# Joining Army-need visa



## Waza (Jun 3, 2010)

I have been living in the UK for a year and a half on a Working/holiday visa. I live with my girlfriend of three years who is a British citizen. I have recently been accepted into the British army. The problem is that my current visa expires in August and I only begin my training in November. I need a visa for the interim period but do not know what is the best way to go about it or which visa option is most appropriate. The army has given me a letter to post to the Home Office which merely states I have been offered a job in the Army, but it seems they can't do more than this. 
I have thought about going back to SA and trying to get Entry Clearance on a visitors visa but the problem is then I would have to prove my intentions of returning to SA. Or I could potentially apply for a Partnership visa but this seems to be an expensive option for a relatively short period that I need till November when I start my training. 

Has anyone been in a similar situation or knows someone who has and maybe has some advice on what is the best route to follow?


----------



## Joppa (Sep 7, 2009)

Waza said:


> I have been living in the UK for a year and a half on a Working/holiday visa. I live with my girlfriend of three years who is a British citizen. I have recently been accepted into the British army. The problem is that my current visa expires in August and I only begin my training in November. I need a visa for the interim period but do not know what is the best way to go about it or which visa option is most appropriate. The army has given me a letter to post to the Home Office which merely states I have been offered a job in the Army, but it seems they can't do more than this.
> I have thought about going back to SA and trying to get Entry Clearance on a visitors visa but the problem is then I would have to prove my intentions of returning to SA. Or I could potentially apply for a Partnership visa but this seems to be an expensive option for a relatively short period that I need till November when I start my training.
> 
> Has anyone been in a similar situation or knows someone who has and maybe has some advice on what is the best route to follow?

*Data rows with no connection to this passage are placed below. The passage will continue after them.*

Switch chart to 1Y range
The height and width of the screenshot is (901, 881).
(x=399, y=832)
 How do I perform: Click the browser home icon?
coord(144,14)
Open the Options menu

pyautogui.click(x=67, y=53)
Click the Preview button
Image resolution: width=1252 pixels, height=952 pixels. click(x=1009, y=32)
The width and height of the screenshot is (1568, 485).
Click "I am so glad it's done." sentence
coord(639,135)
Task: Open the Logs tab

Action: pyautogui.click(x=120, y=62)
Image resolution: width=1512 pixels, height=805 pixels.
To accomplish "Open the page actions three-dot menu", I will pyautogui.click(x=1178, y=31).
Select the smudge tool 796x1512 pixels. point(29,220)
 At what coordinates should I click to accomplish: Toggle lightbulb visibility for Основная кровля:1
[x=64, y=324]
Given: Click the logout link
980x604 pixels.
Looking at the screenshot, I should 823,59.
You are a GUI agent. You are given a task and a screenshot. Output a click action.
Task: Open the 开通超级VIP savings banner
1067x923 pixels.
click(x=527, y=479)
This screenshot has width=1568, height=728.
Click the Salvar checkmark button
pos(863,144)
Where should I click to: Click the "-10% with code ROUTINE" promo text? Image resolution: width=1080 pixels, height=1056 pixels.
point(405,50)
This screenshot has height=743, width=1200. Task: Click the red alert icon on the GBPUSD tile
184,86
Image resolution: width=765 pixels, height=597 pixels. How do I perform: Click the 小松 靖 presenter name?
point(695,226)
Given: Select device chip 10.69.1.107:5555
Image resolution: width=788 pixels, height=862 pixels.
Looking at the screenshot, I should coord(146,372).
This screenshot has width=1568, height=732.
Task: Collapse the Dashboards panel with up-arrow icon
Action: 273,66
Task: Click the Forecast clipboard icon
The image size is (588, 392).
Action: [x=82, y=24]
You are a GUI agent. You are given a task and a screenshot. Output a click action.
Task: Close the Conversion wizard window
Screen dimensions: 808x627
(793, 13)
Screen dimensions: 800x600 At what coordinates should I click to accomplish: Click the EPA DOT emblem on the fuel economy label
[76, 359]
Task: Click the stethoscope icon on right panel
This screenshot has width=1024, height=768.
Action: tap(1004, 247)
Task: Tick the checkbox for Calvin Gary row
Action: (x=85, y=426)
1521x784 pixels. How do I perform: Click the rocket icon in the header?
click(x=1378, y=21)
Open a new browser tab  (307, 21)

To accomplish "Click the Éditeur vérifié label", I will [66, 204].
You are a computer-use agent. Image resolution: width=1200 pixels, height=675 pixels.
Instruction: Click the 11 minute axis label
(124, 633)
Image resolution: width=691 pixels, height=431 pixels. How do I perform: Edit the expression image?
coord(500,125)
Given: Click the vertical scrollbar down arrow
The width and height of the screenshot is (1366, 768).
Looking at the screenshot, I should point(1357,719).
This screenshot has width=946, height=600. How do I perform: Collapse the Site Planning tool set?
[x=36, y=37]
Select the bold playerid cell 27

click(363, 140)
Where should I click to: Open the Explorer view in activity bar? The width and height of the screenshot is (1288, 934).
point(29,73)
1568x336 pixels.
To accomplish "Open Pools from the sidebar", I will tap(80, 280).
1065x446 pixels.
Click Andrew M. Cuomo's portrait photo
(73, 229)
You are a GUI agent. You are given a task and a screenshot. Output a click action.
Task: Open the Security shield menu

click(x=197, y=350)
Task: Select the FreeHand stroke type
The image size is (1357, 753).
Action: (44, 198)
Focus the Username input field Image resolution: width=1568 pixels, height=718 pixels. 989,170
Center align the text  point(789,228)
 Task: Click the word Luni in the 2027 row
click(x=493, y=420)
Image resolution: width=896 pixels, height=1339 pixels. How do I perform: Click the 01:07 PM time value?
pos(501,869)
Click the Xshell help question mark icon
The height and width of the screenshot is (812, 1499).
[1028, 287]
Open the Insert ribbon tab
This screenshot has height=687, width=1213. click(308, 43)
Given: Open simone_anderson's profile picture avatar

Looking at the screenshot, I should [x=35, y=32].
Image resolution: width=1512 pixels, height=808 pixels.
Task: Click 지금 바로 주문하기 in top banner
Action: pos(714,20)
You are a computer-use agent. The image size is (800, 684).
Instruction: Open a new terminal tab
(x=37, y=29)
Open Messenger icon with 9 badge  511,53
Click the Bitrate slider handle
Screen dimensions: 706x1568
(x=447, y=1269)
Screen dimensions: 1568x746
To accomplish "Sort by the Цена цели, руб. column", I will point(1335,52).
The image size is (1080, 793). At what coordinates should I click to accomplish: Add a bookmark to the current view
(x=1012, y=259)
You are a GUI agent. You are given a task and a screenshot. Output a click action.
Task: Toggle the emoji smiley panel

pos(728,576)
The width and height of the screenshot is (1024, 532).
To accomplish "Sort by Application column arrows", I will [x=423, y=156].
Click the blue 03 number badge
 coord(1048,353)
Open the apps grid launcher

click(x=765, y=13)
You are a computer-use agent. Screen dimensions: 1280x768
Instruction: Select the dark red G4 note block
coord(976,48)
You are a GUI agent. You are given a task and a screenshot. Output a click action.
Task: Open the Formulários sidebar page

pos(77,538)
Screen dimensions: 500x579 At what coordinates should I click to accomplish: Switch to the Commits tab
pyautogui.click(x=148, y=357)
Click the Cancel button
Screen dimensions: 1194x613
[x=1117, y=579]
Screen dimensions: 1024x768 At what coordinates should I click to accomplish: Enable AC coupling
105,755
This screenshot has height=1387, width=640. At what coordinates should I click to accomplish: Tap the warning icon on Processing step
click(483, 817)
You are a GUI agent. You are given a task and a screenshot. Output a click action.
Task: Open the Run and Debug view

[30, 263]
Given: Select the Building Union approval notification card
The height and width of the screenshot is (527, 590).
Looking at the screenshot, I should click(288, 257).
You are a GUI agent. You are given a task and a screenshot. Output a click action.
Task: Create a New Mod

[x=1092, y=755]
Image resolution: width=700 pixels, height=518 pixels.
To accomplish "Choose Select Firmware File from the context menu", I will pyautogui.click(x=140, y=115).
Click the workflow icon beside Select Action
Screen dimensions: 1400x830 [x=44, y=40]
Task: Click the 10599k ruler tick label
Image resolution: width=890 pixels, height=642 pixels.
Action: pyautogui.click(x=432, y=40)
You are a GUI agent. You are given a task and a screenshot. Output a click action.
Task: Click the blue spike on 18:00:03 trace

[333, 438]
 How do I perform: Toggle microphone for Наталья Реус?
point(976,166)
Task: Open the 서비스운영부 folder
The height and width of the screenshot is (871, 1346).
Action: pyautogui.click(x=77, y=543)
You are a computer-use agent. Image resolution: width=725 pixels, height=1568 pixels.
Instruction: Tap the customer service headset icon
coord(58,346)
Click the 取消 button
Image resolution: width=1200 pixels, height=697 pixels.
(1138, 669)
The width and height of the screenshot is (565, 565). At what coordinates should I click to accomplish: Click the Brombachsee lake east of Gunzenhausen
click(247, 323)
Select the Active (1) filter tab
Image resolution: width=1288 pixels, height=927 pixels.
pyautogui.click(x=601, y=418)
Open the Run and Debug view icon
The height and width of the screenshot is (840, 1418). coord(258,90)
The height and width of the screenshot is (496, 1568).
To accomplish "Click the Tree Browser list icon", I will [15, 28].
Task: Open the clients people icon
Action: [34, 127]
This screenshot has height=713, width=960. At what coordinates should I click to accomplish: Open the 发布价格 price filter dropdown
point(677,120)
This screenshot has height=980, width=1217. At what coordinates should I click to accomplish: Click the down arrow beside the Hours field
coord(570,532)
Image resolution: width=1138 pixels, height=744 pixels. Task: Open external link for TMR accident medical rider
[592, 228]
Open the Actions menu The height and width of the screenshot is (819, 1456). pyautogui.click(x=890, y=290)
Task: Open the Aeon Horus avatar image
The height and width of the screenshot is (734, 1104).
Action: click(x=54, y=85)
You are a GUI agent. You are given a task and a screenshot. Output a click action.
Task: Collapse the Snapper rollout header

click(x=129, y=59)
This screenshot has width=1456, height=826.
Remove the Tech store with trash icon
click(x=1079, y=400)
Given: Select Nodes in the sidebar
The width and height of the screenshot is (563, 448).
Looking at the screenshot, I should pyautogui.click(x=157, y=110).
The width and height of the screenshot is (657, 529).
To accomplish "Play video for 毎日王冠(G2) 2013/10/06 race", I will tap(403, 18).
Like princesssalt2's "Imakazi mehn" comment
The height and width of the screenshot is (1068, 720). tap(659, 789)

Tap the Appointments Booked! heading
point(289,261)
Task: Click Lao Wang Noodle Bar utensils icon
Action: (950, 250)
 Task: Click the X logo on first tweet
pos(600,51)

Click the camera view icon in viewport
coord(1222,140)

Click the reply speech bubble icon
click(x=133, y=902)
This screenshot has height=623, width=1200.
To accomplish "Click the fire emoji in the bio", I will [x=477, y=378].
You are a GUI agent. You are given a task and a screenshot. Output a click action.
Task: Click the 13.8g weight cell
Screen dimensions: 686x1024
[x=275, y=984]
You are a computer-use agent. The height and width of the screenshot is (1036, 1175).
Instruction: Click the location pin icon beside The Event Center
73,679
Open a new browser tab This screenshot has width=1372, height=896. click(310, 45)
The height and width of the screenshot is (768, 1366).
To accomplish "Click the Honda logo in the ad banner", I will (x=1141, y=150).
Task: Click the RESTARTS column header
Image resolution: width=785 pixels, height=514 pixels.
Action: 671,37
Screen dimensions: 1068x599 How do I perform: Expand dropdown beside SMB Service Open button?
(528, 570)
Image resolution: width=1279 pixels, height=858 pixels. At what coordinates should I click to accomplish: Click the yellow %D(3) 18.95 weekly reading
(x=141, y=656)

As a member of the armed forces, you fall outside the immigration rules and don't need a visa as such - your passport will simply be endorsed to that effect.
Just send off your passport to Home Office enclosing your Army letter, and your passport will be stamped exempting you from immigration rules and suspending any limited leave to enter or remain, as long as you are enlisted with the Army. You can do this as soon as you have taken the oath of allegiance. If you have not taken the oath, the Home Office can grant you up to 6 months' leave outside the rules to accommodate this while you await your basic training.
I suppose you can just leave UK before expiry of your existing visa and re-enter with your Army letter, but there may be a delay while they clear up the details with senior officers or Croydon (Border Agency office dealing with armed forces), so it's best to sort it out while you are still in UK.
See http://www.bia.homeoffice.gov.uk/si...ischapter15/section1/section1.pdf?view=Binary


----------



## supsykolet (Jun 20, 2010)

*can student join the army*

i came to uk in january 2010,on a student visa FORM (NIGERIA).
which will expaire in DECMBER 2010.T
HIS IS MY STORY:I WENT TO THE ARMY OFFICE IN 2-12 Bloomsbury Way LONDON WC1A 2SH IN APRIL 2010 AND WAS TOLD IT OK FOR ME TO JOIN WITH MY STUDENT VISA BOTH I NEED TO UPDATE MY PASSPORT TO MAKE IT TO BE 4 HALF YEARS BEFORE THEY CAN REGISTER ME.AND I WAS GIVEN A LETTER TO NIGERIA EMBASSY SO THAT THEY CAN ISSUE MY A NEW PASSPORT.
SO I WENT TO NIGERIA EMBASSY AND I WAS ISSUED A NEW PASSPORT 12 OF JUNE 2010 TO 2015 i.e 5years.and my student visa still valid till decmber 2010.
TO MY SUPRISE,I WENT BACK TO THE ARMY OFFICE LAST WEEK WITH OLD AND NEW PASSPORT AND I WAS TOLD THE PASSPORT IS OK BUT I WILL NEED A WORKING VISA BEFORE I CAN JOIN THE ARMY.
PLS.HELP DONT NO WHAT TO DO!!!!!!!!!!!
HOPE TO READY FORM U ASAP.THANKS


----------



## Bigpun (Nov 30, 2010)

Have fallen in the same situation like yours and would like to hear your advice on how you went about it, the process of getting an exempt visa how long it takes and whats needed. Have you started your training? 

Your response would of much help to me. 
Thank you.


----------